» THE EXERCISE
Reproduce the items starting with the line that contains "Task: Tap the back chevron icon" and going on through the end of the items, with every coordinate in the answers increased by 90. Leave all other lines unchanged.

Items on locating words and elements
..........

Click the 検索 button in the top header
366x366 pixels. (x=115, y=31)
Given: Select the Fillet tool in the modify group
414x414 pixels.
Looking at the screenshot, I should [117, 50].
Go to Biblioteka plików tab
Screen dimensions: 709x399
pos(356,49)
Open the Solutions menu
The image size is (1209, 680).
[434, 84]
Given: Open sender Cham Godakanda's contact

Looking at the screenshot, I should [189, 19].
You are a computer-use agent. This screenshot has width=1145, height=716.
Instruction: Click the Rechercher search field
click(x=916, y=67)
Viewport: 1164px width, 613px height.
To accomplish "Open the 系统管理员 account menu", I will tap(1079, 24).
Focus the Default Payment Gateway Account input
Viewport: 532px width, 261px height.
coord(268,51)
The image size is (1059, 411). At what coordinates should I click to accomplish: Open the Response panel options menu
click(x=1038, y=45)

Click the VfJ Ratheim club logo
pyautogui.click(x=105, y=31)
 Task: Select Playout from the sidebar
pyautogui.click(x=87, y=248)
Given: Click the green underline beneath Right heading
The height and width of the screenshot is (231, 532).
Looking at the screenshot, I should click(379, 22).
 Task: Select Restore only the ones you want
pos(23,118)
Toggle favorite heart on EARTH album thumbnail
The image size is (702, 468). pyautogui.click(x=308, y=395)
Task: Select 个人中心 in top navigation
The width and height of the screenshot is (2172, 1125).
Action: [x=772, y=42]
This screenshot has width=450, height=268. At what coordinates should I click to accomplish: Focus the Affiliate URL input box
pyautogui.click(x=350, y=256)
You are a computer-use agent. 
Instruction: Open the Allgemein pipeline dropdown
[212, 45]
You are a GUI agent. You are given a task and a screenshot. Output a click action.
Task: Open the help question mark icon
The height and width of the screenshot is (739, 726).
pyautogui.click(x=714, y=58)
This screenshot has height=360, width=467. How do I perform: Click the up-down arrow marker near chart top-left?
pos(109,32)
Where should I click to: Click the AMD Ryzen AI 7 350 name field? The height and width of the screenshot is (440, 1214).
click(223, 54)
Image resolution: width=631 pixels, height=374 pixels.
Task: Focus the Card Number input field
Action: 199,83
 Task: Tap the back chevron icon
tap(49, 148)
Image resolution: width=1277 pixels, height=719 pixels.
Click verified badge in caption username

..........

» ANSWER TO THIS TASK
 Task: Tap the back chevron icon
tap(139, 238)
Image resolution: width=1277 pixels, height=719 pixels.
Click verified badge in caption username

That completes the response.